Task to complete -
Under this line are the records; write out word for word the part that begins at the line containing "Image resolution: width=430, height=1518." and ends at the line containing "[0] (260, 24)", and no more.

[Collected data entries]
================================

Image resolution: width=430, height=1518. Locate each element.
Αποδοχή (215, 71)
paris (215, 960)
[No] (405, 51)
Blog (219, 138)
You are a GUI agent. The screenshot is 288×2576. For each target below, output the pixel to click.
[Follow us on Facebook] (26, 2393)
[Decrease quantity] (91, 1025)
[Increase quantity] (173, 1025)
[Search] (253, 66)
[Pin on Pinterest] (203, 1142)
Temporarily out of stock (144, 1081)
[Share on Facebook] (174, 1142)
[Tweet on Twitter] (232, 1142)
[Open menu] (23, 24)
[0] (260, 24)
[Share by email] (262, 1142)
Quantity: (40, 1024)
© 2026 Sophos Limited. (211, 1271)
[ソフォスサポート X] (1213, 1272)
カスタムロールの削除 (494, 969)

================================

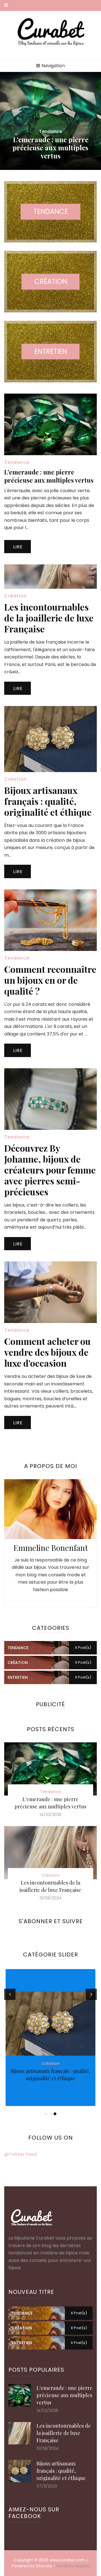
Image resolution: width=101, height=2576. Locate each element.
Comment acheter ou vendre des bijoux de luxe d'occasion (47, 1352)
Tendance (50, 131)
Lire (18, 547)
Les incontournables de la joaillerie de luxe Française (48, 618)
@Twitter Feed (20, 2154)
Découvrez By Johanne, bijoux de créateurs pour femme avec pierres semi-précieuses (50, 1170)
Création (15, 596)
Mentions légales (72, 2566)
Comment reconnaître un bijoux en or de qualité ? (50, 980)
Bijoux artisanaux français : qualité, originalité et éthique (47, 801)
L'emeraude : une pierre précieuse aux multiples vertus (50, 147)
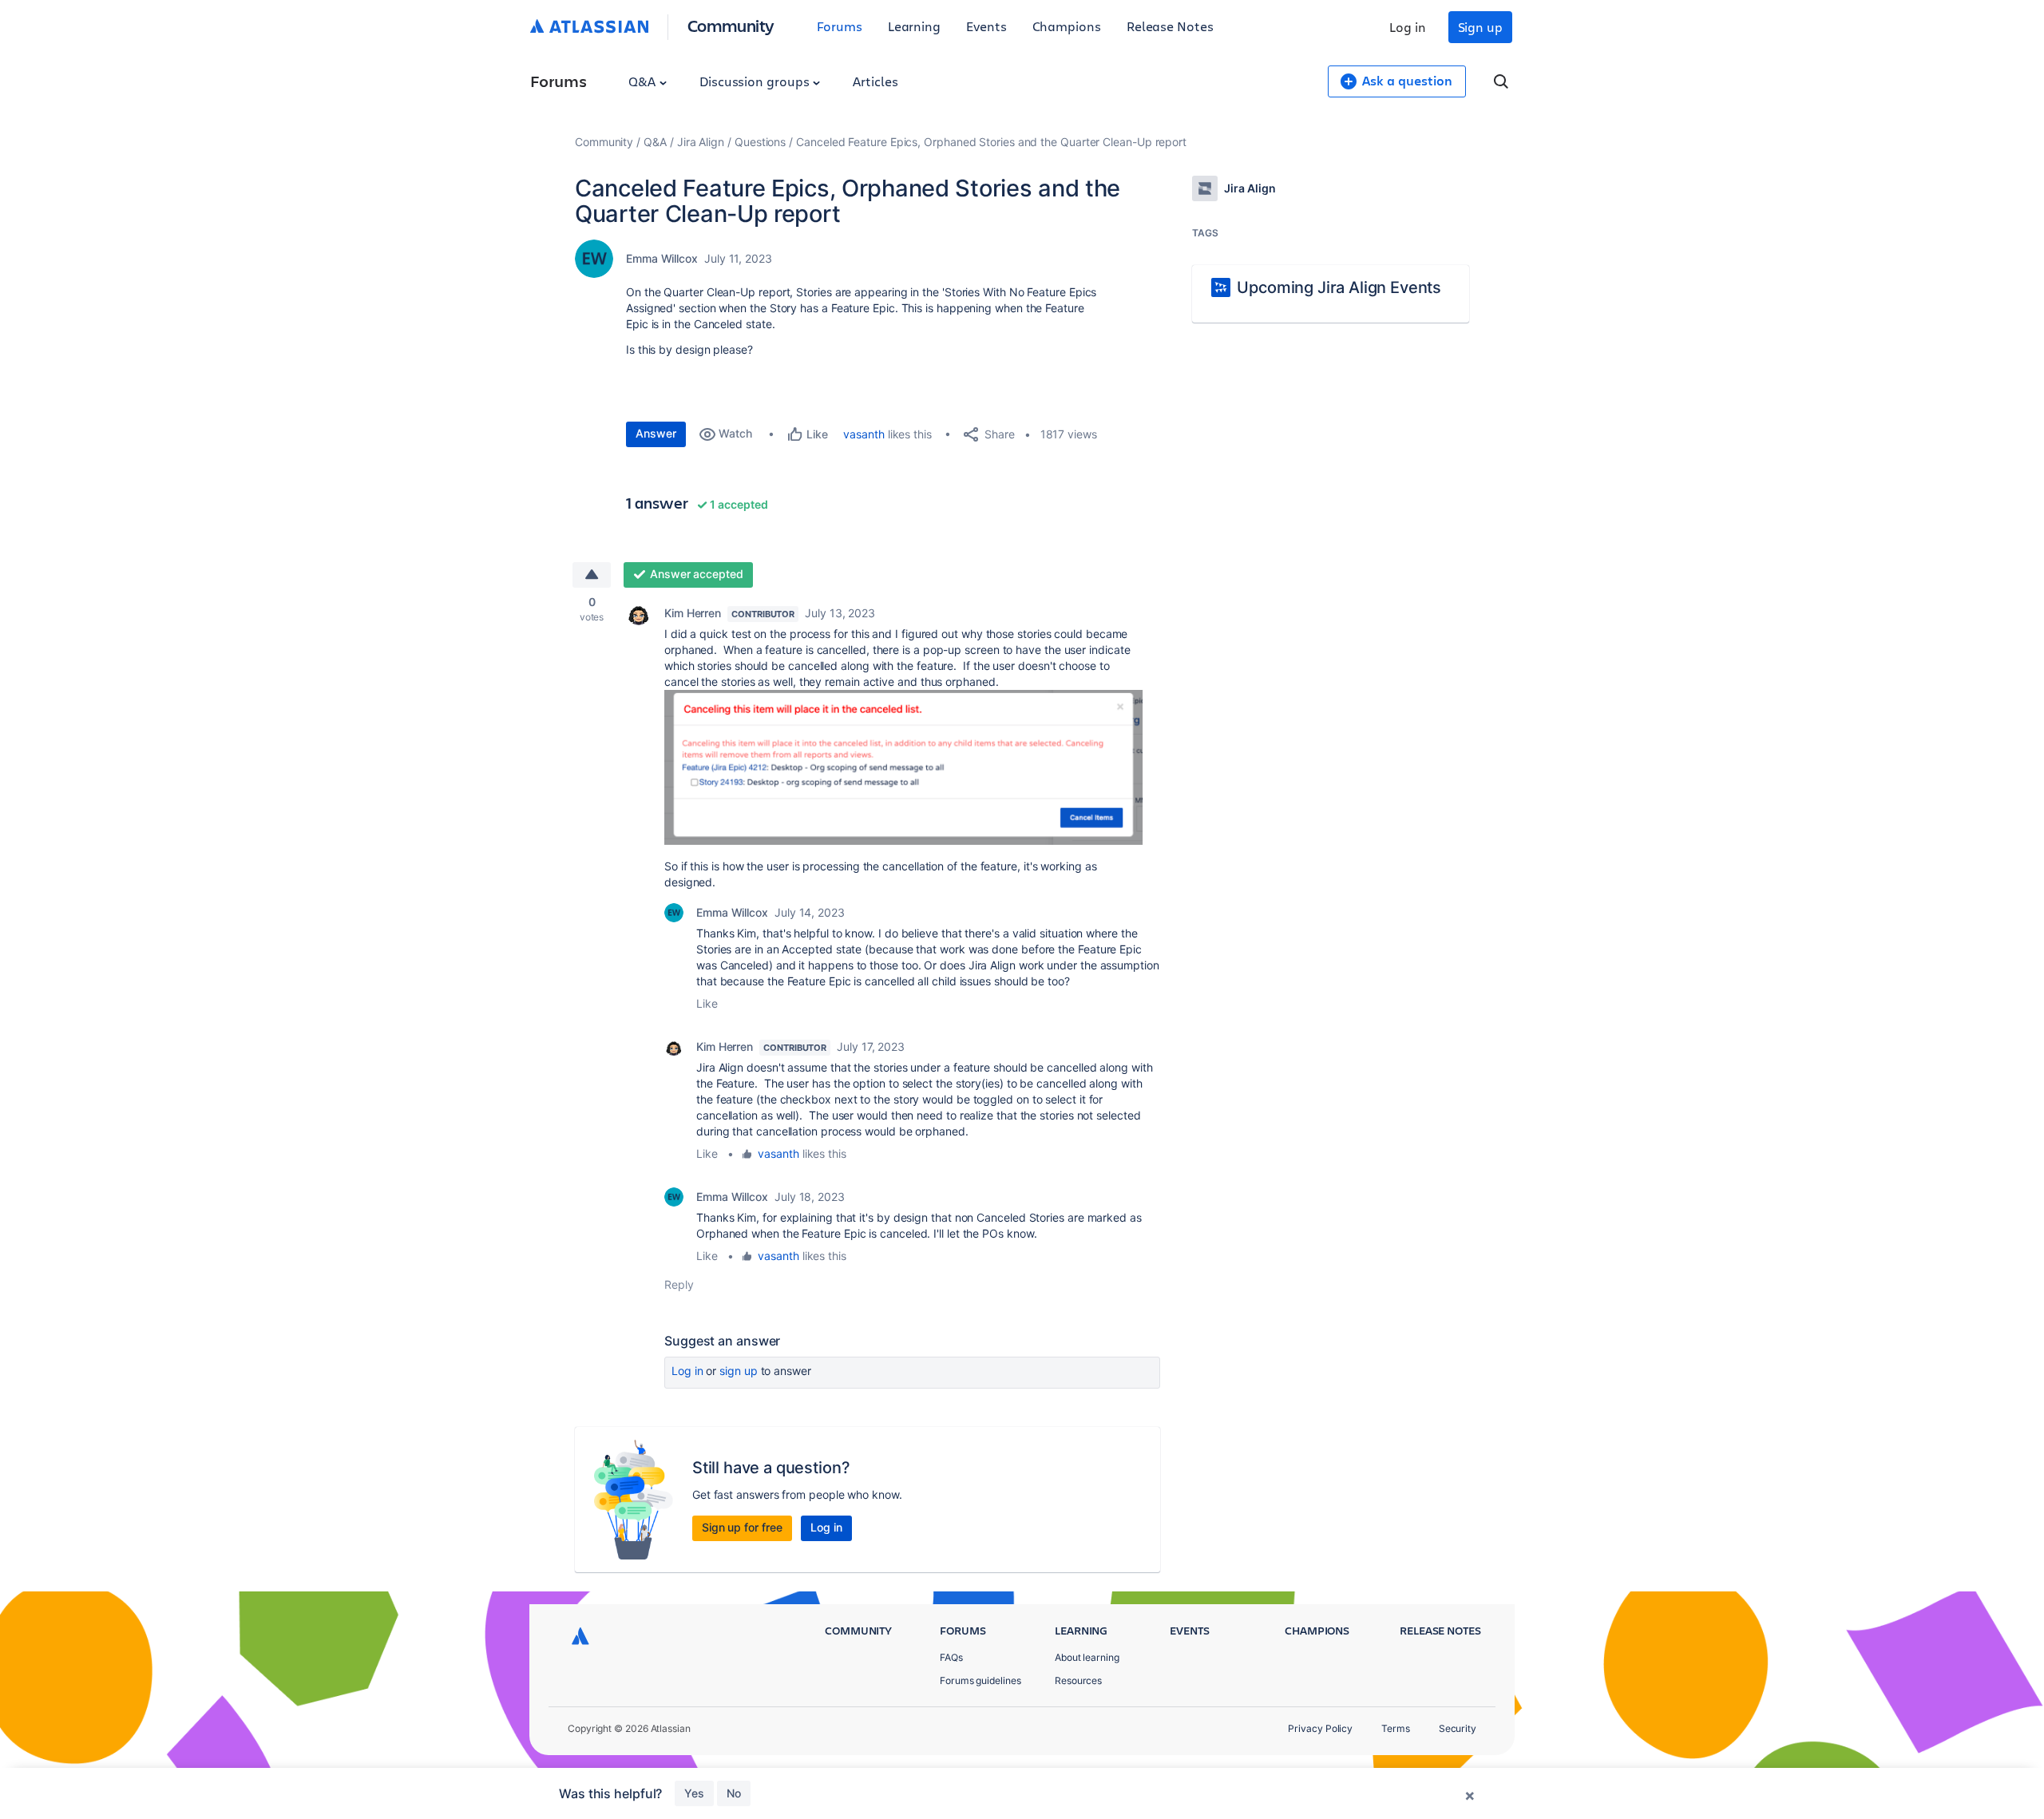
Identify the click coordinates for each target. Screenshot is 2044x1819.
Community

================================

Solution for this problem -
Image resolution: width=430, height=1518. Locate each element.
Αποδοχή (215, 71)
paris (215, 960)
[No] (405, 51)
Blog (219, 138)
You are a GUI agent. The screenshot is 288×2576. For each target below, output the pixel to click.
[Follow us on Facebook] (26, 2393)
[Decrease quantity] (91, 1025)
[Increase quantity] (173, 1025)
[Search] (253, 66)
[Pin on Pinterest] (203, 1142)
Temporarily out of stock (144, 1081)
[Share on Facebook] (174, 1142)
[Tweet on Twitter] (232, 1142)
[Open menu] (23, 24)
[0] (260, 24)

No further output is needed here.